→ **What to work on**
State how many lines in the records below include the word "Skill". Give nothing but that number.

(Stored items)
┏━━

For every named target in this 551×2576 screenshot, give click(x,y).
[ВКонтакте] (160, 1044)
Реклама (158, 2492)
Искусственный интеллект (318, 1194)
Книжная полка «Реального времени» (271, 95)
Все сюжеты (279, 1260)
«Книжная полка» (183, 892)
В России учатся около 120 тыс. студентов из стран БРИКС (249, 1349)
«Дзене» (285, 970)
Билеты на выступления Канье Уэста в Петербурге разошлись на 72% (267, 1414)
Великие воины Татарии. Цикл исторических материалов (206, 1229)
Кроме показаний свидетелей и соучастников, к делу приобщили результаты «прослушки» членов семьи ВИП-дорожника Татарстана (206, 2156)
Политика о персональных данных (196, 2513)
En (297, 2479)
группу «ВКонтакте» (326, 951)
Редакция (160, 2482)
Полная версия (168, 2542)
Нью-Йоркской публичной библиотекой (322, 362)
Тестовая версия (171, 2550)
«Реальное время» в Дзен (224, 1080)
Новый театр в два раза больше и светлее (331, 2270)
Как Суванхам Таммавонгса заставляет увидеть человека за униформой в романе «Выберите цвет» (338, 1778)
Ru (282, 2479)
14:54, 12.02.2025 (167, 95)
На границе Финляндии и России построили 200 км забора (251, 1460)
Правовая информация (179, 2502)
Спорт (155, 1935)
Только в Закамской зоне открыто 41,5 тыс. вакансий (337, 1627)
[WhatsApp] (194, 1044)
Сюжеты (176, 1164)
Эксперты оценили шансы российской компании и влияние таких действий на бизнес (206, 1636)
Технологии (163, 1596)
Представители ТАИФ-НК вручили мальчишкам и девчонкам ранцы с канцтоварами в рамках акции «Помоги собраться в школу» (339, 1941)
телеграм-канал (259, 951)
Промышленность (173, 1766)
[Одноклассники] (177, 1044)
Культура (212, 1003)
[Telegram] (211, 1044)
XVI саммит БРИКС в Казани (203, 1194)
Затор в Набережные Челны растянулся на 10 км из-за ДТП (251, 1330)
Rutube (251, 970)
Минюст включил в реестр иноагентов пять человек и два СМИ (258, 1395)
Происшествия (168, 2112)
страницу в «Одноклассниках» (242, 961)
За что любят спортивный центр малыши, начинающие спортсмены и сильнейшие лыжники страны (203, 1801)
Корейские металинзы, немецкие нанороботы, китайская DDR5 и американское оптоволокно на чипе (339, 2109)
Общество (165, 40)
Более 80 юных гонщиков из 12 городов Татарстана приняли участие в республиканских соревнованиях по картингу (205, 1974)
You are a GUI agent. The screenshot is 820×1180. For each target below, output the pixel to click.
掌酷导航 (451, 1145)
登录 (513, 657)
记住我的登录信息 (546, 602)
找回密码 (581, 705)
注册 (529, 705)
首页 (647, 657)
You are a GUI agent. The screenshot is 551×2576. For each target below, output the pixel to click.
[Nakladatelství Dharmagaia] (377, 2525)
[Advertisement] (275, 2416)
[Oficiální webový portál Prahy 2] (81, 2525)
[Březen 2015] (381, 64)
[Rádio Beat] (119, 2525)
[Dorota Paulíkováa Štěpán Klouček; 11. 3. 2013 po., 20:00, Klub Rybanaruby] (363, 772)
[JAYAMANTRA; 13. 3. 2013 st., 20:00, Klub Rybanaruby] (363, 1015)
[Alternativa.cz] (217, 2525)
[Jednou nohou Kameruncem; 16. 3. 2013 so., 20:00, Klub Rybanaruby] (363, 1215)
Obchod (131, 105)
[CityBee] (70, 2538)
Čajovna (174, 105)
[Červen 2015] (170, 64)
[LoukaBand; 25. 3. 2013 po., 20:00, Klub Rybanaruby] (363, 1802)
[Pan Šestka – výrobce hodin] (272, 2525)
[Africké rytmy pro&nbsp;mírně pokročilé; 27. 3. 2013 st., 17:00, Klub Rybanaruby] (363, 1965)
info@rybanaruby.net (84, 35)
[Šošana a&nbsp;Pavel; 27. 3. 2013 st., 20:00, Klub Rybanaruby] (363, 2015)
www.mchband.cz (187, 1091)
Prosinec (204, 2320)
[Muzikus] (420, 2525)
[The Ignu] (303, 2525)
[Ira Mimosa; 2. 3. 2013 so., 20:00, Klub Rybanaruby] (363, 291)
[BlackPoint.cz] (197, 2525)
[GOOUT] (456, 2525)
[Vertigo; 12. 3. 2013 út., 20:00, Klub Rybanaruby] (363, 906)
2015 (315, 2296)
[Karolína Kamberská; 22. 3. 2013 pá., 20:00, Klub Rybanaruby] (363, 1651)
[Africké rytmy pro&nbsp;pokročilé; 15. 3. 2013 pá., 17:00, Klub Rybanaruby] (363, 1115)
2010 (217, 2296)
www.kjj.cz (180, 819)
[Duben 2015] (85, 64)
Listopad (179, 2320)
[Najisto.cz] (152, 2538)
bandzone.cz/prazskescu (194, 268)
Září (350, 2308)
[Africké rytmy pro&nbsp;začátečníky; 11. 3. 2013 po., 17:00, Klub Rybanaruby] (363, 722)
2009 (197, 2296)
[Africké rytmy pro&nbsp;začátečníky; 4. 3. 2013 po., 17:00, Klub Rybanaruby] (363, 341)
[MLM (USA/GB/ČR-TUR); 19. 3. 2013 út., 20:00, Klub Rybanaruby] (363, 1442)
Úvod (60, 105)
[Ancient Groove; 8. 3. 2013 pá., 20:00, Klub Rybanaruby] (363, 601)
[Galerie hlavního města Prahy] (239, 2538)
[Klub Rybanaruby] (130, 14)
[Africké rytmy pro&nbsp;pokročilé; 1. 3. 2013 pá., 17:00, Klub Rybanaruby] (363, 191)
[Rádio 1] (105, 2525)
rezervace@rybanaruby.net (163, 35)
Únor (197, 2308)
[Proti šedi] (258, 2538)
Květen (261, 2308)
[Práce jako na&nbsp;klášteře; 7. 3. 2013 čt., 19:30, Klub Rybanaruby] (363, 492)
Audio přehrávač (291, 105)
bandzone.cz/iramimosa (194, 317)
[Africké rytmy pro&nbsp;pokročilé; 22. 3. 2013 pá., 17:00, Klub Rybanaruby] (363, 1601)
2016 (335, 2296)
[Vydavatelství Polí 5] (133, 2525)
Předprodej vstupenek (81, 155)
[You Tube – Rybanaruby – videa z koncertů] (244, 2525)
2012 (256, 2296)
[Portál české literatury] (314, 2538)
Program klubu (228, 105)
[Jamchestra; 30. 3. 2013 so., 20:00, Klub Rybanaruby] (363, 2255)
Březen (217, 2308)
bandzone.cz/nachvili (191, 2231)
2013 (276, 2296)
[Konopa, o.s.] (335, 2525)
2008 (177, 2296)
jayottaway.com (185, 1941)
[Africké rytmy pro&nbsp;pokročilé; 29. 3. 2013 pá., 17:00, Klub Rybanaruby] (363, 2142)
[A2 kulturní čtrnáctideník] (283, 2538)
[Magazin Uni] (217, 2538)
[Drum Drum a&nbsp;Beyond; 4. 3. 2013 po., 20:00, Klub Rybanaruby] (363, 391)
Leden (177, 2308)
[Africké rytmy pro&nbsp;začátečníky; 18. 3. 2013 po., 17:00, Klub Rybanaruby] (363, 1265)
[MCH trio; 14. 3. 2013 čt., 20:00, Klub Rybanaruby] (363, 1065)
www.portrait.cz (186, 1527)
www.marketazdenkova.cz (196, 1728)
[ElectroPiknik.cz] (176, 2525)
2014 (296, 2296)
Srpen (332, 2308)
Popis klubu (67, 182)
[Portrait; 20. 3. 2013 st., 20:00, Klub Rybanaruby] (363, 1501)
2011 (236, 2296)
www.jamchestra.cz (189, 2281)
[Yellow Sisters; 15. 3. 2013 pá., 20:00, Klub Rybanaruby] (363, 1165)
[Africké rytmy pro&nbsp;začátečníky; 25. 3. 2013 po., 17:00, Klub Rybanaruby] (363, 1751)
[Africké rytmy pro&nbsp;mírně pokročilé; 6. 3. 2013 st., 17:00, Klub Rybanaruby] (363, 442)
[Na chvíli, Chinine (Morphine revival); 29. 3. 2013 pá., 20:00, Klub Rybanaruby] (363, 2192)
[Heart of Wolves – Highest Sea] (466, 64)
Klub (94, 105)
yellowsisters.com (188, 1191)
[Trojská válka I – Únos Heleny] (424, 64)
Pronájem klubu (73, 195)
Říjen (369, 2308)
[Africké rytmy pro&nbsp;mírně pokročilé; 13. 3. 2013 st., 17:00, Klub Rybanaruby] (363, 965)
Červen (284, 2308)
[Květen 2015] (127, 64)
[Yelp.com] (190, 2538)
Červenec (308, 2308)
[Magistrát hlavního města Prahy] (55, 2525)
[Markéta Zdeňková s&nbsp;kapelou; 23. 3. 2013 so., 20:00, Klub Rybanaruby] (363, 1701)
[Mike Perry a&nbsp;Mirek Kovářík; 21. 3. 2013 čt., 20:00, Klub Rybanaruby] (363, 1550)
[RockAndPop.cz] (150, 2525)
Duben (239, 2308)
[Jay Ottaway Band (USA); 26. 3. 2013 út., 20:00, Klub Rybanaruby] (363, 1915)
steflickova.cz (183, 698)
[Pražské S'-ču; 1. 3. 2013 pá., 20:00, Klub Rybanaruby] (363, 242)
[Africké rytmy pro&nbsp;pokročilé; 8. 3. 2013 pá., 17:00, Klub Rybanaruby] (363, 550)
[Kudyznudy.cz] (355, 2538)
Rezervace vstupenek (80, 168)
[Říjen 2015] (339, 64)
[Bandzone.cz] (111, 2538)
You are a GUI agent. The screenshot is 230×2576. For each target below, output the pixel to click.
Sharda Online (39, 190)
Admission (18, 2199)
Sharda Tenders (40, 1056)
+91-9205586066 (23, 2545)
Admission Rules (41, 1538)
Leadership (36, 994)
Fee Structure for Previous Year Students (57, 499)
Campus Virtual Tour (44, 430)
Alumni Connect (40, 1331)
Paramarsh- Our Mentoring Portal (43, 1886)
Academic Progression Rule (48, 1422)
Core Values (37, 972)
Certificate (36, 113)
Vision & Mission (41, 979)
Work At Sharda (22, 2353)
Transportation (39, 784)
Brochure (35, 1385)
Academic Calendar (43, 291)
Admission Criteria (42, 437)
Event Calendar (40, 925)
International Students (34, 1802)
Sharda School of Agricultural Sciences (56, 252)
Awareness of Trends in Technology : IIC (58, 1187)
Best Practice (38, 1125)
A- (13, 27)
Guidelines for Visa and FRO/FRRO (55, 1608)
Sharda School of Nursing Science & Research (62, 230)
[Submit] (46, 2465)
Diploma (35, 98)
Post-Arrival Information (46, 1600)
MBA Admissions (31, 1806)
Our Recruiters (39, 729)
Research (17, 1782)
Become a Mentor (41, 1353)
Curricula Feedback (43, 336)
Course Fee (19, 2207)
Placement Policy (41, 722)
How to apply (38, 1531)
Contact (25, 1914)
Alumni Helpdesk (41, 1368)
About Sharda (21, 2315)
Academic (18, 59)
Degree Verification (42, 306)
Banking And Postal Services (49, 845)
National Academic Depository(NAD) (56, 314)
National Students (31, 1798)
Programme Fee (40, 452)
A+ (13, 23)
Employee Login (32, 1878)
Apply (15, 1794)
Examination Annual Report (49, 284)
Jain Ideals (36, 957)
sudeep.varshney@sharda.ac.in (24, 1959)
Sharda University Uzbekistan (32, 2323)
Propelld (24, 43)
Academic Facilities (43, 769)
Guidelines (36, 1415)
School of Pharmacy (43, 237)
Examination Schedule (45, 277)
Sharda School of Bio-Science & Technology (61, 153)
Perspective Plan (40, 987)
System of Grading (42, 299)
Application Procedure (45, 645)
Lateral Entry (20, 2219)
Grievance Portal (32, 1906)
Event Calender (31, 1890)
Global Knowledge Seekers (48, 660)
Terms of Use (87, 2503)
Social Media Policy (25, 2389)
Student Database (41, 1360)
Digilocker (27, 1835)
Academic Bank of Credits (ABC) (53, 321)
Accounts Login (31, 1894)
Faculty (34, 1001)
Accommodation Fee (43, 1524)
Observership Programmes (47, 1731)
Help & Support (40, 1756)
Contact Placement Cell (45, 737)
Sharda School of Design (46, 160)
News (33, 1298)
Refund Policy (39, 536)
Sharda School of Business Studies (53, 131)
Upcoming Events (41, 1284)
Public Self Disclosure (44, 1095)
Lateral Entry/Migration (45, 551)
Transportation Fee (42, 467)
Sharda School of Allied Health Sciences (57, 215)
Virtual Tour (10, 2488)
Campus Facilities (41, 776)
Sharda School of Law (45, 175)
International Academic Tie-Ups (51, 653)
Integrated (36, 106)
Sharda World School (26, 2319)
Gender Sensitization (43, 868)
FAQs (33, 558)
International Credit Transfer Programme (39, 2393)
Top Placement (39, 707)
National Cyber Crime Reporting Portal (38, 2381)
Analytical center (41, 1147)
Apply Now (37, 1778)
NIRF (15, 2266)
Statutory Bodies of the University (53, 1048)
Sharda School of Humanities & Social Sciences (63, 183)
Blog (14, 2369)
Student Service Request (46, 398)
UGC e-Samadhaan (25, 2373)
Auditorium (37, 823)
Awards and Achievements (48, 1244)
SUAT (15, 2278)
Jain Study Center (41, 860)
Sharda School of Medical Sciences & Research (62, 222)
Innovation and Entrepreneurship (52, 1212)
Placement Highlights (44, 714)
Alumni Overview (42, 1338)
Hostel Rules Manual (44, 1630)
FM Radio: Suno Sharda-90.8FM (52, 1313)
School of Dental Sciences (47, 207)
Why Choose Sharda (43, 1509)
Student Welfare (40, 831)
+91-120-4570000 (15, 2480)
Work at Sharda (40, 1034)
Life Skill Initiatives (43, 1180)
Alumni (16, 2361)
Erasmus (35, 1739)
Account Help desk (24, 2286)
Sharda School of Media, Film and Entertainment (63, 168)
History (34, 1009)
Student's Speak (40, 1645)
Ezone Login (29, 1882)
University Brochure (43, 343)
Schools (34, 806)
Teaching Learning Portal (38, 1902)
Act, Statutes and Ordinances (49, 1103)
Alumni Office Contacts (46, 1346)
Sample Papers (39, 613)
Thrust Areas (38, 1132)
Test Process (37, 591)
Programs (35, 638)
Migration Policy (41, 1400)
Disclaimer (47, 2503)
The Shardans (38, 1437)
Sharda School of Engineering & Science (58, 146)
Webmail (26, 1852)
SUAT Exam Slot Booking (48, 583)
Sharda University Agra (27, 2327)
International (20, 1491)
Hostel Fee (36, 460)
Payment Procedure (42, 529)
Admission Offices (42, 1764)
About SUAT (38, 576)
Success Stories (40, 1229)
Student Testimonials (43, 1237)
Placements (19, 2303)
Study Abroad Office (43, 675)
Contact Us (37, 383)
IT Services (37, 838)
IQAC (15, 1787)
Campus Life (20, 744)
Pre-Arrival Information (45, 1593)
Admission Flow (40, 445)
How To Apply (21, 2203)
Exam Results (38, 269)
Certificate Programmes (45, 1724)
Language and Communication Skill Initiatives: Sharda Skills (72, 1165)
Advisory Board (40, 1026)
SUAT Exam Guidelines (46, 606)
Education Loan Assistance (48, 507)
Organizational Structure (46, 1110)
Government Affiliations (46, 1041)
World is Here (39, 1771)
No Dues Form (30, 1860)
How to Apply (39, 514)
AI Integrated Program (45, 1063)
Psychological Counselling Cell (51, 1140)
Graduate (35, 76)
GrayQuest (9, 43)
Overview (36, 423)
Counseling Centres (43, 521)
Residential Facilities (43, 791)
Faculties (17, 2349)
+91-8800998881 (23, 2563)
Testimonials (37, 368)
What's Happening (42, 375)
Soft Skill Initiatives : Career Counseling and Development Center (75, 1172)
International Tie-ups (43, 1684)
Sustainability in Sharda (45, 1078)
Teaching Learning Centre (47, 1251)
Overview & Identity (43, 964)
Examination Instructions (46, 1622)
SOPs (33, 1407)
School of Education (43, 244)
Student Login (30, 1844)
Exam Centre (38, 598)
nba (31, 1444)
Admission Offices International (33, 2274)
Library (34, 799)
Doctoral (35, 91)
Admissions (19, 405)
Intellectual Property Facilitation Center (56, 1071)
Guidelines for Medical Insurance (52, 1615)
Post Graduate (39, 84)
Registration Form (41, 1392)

┗━━

→ **Output for this task**
3